On Mon, Feb 22, 2021 at 4:39 PM Yiwei Zhang‎ <zzyiwei@xxxxxxxxxxx> wrote:
>
> On Fri, Feb 19, 2021 at 2:56 AM Petr Mladek <pmladek@xxxxxxxx> wrote:
> >
> > On Sun 2021-02-14 00:06:11, Yiwei Zhang wrote:
> > > The existing kthread_mod_delayed_work api will queue a new work if
> > > failing to cancel the current work due to no longer being pending.
> > > However, there's a case that the same work can be enqueued from both
> > > an async request and a delayed work, and a racing could happen if the
> > > async request comes right after the timeout delayed work gets scheduled,
> > > because the clean up work may not be safe to run twice.
> >
> > Please, provide more details about the use case. Why the work is
> > originally sheduled with a delay.
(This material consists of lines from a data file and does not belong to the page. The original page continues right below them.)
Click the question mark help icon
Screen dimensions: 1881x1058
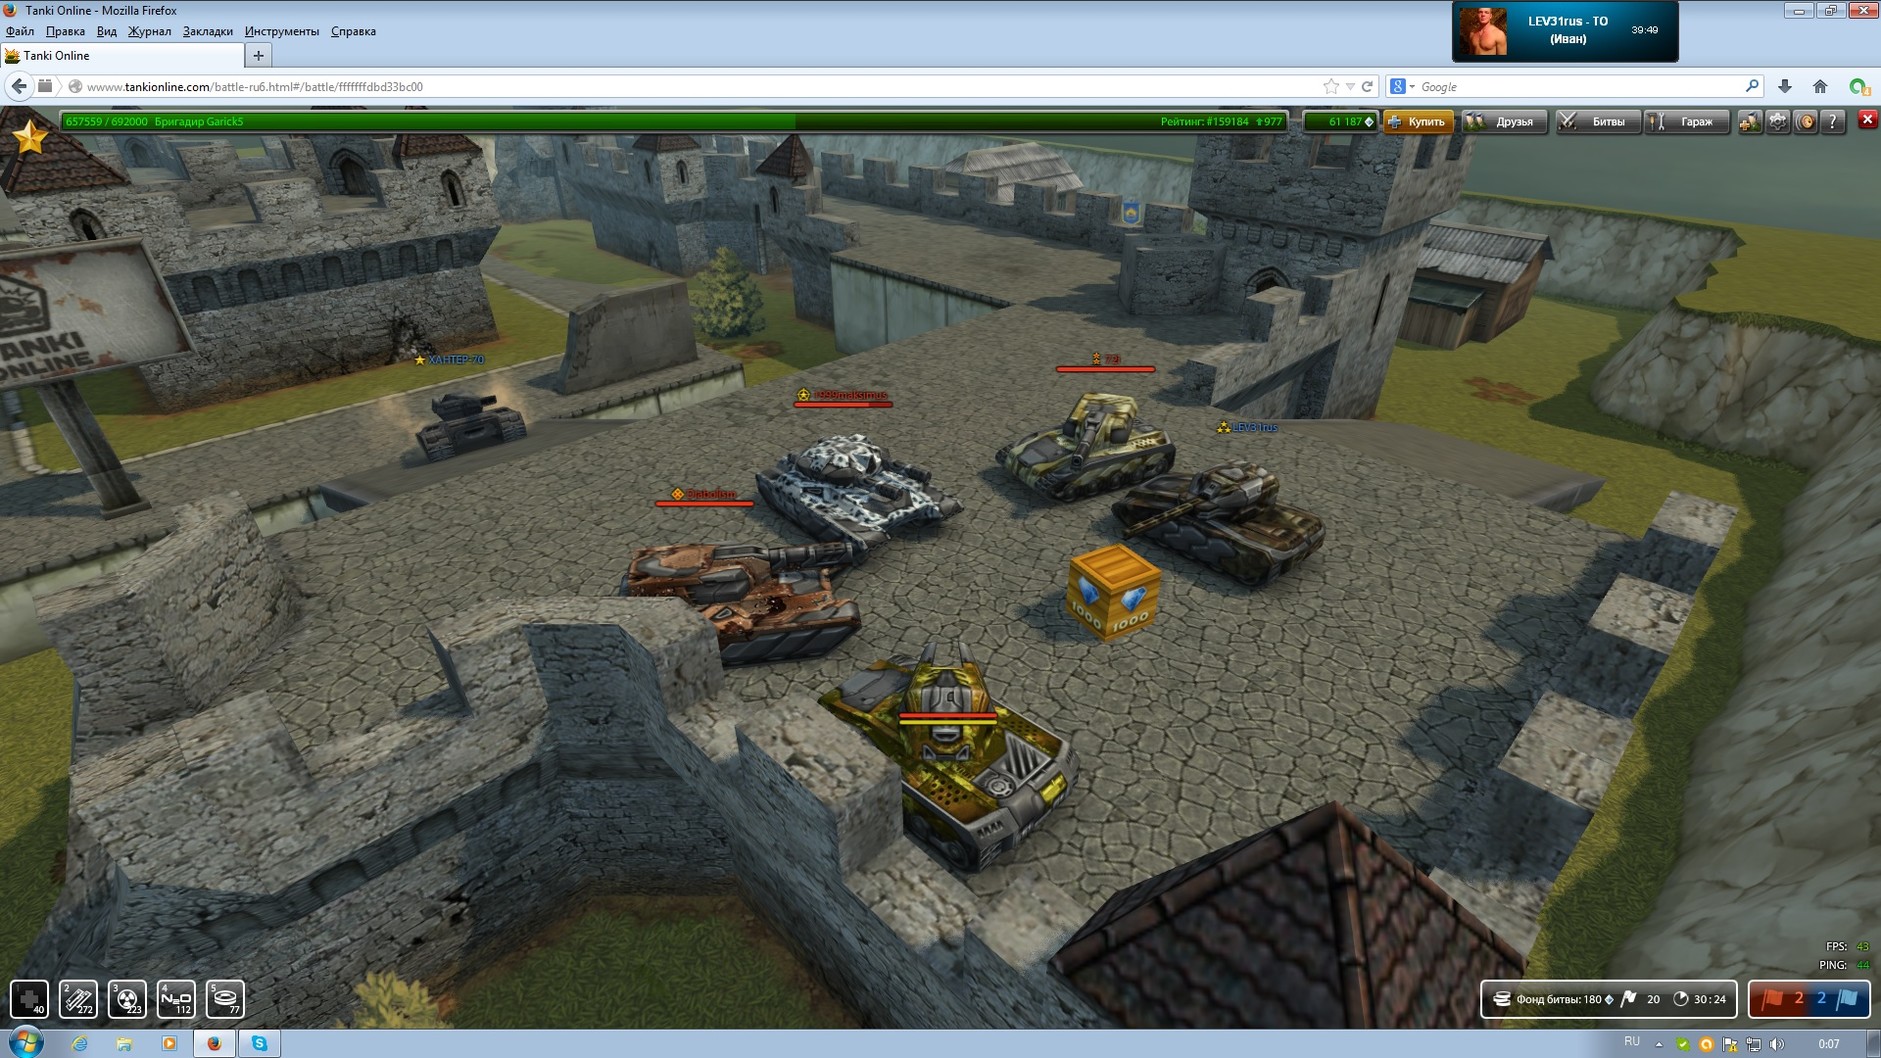click(1832, 121)
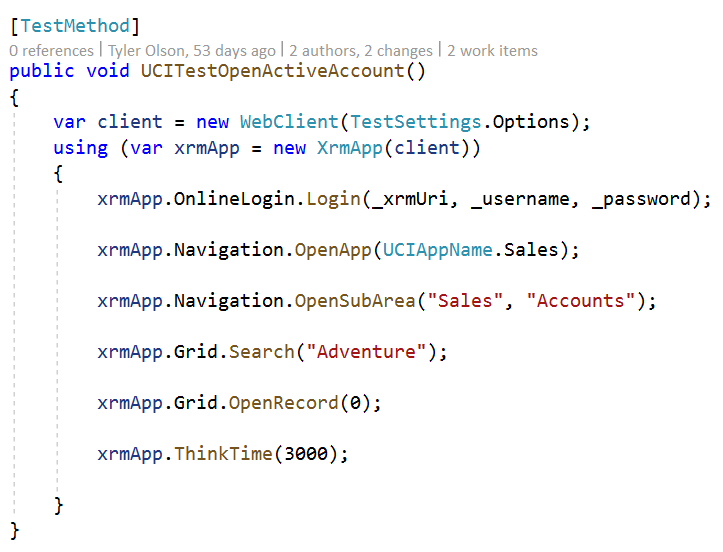Click the _username argument
Image resolution: width=723 pixels, height=552 pixels.
tap(520, 199)
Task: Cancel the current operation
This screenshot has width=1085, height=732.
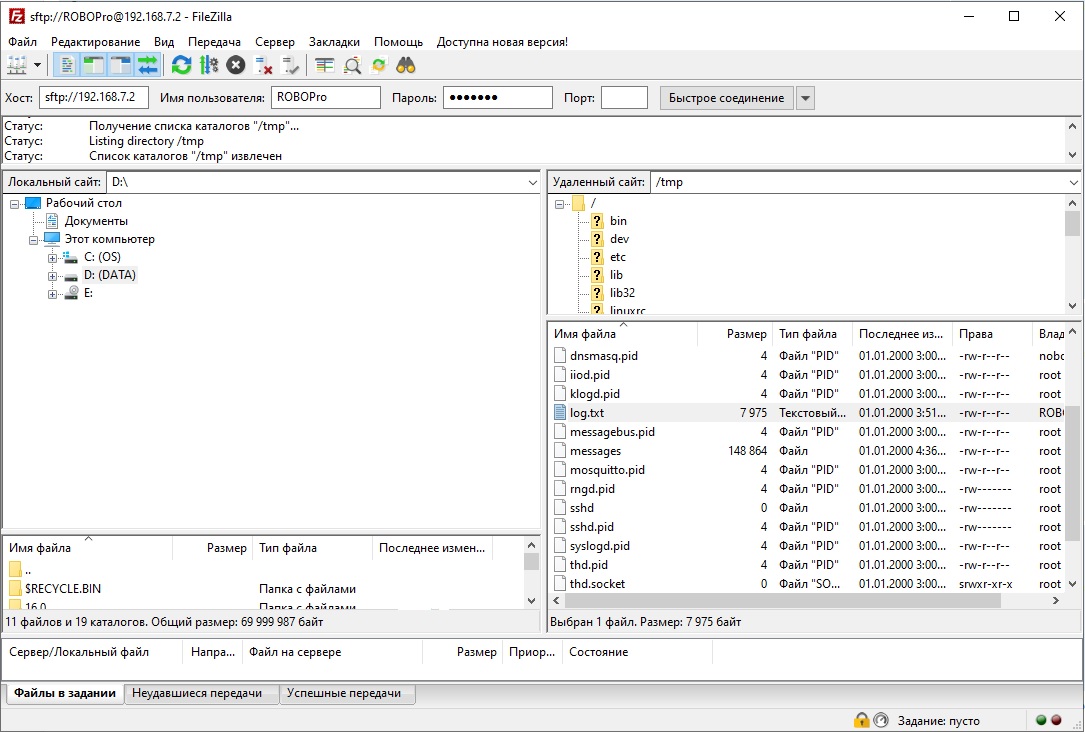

And and why it suddenly can/should
> > be proceed immediately.
> >
> > >
> > > Signed-off-by: Yiwei Zhang <zzyiwei@xxxxxxxxxxx>
> > > ---
> > > include/linux/kthread.h | 3 +++
> > > kernel/kthread.c | 48 +++++++++++++++++++++++++++++++++++++++++
> > > 2 files changed, 51 insertions(+)
> > >
> > > --- a/kernel/kthread.c
> > > +++ b/kernel/kthread.c
> > > @@ -1142,6 +1142,54 @@ bool kthread_mod_delayed_work(struct kthread_worker *worker,
> > > }
> > > EXPORT_SYMBOL_GPL(kthread_mod_delayed_work);
> > >
> > > +/**
> > > + * kthread_mod_pending_delayed_work - modify delay of a pending delayed work
> > > + * @worker: kthread worker to use
> > > + * @dwork: kthread delayed work to queue
> > > + * @delay: number of jiffies to wait before queuing
> > > + *
> > > + * If @dwork is still pending modify @dwork's timer so that it expires after
> > > + * @delay. If @dwork is still pending and @delay is zero, @work is guaranteed to
> > > + * be queued immediately.
> > > + *
> > > + * Return: %true if @dwork was pending and its timer was modified,
> > > + * %false otherwise.
> > > + *
> > > + * A special case is when the work is being canceled in parallel.
> > > + * It might be caused either by the real kthread_cancel_delayed_work_sync()
> > > + * or yet another kthread_mod_delayed_work() call. We let the other command
> > > + * win and return %false here. The caller is supposed to synchronize these
> > > + * operations a reasonable way.
> > > + *
> > > + * This function is safe to call from any context including IRQ handler.
> > > + * See __kthread_cancel_work() and kthread_delayed_work_timer_fn()
> > > + * for details.
> > > + */
> > > +bool kthread_mod_pending_delayed_work(struct kthread_worker *worker,
> > > + struct kthread_delayed_work *dwork,
> > > + unsigned long delay)
> > > +{
> >
> > kthread_worker API tries to follow the workqueue API. It helps to use and
> > switch between them easily.
> >
> > workqueue API does not provide this possibility. Instead it has
> > flush_delayed_work(). It queues the work when it was pending and
> > waits until the work is procced. So, we might do:
> >
> > bool kthread_flush_delayed_work(struct kthread_delayed_work *dwork)
> >
> >
> > > + struct kthread_work *work = &dwork->work;
> > > + unsigned long flags;
> > > + int ret = true;
> > > +
> > > + raw_spin_lock_irqsave(&worker->lock, flags);
> > > + if (!work->worker || work->canceling ||
> > > + !__kthread_cancel_work(work, true, &flags)) {
> > > + ret = false;
> > > + goto out;
> > > + }
> >
> > Please, use separate checks with comments as it is done, for example,
> > in kthread_mod_delayed_work()
> >
> > struct kthread_work *work = &dwork->work;
> > unsigned long flags;
> > int ret;
> >
> > raw_spin_lock_irqsave(&worker->lock, flags);
> >
> > /* Do not bother with canceling when never queued. */
> > if (!work->worker)
> > goto nope;
> >
> > /* Do not fight with another command that is canceling this work. */
> > if (work->canceling)
> > goto nope;
> >
> > /* Nope when the work was not pending. */
> > ret = __kthread_cancel_work(work, true, &flags);
> > if (!ret)
> > nope;
> >
> > /* Queue the work immediately. */
> > kthread_insert_work(worker, work, &worker->work_list);
> > raw_spin_unlock_irqrestore(&worker->lock, flags);
> >
> > return kthread_flush_work(work);
> > nope:
> > raw_spin_unlock_irqrestore(&worker->lock, flags);
> > return false;
> >
> >
> > Will this work for you?
> >
> > Best Regards,
> > Petr
>
> Thanks for your comments and reviews, Petr! I completely understand
> Christoph's pushback regarding no upstream use case here. Just want to
> see if this is a missing use case in kthread. I'll propose again if
> later I find a use case in any upstream drivers.